Singapore's central bank penalized JPMorgan Chase $1.8 million after its relationship managers overcharged clients in bond transactions, exposing critical lapses in controls. The fine underscores the importance of regulatory compliance in financial dealings.
JPMorgan Fined $1.8 Million by Singapore Over Relationship Manager Misconduct
The Central Bank of Singapore announced on Monday that it has levied a fine of S$2.4 million ($1.79 million) against the United States-based financial institution JPMorgan Chase for failing to prevent and detect misconduct perpetrated by its relationship managers, Reuters reports.
During 24 instances of over-the-counter bond transactions, the Monetary Authority of Singapore (MAS) reported that relationship managers working for JPMorgan gave clients with information that was either erroneous or insufficient, resulting in the clients being charged spreads that were higher than the rates that were agreed upon.
A statement issued by the MAS stated that JPMorgan Chase did not have sufficient protocols and controls in place to guarantee that relationship managers adhered to the spreads that were previously agreed upon with customers.
MAS Faults JPMorgan for Weak Internal Controls
Per Investing.com, the central bank stated that it had admitted blame for its failure to prevent or identify misconduct and had paid the civil penalty to the Monetary Authority of Singapore (MAS).
"The bank has refunded the overcharged fees to affected clients.

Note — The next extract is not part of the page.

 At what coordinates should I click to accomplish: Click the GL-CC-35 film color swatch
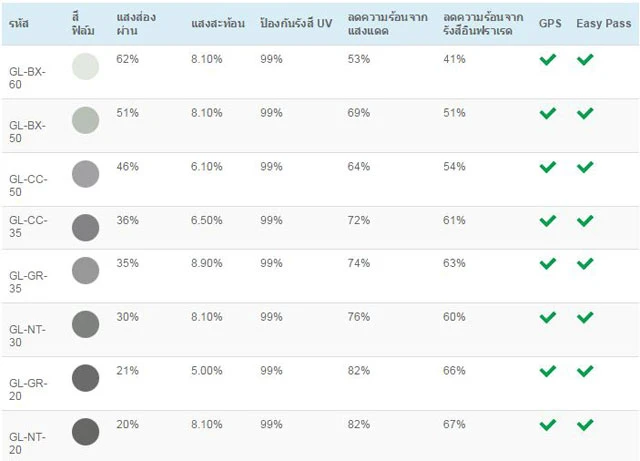pos(86,228)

The bank has also enhanced its pricing frameworks and internal controls to prevent the recurrence of such misconduct," the MAS stated.
JPMorgan Responds to Singapore’s Findings
According to a statement released by JPMorgan Chase, the company expressed its satisfaction with the fact that the issue had been rectified and that it "represents a very small portion of the total trades processed during the related period."
"In 2020, after completing our internal review, JPMorgan Private Bank undertook a comprehensive update to its internal controls, monitoring and training framework to ensure our trade governance, pricing transparency and compliance principles continue to be upheld," the financial institution said in a statement.
In addition, the MAS stated that it was conducting investigations into the individual relationship managers who were engaged in the scandal.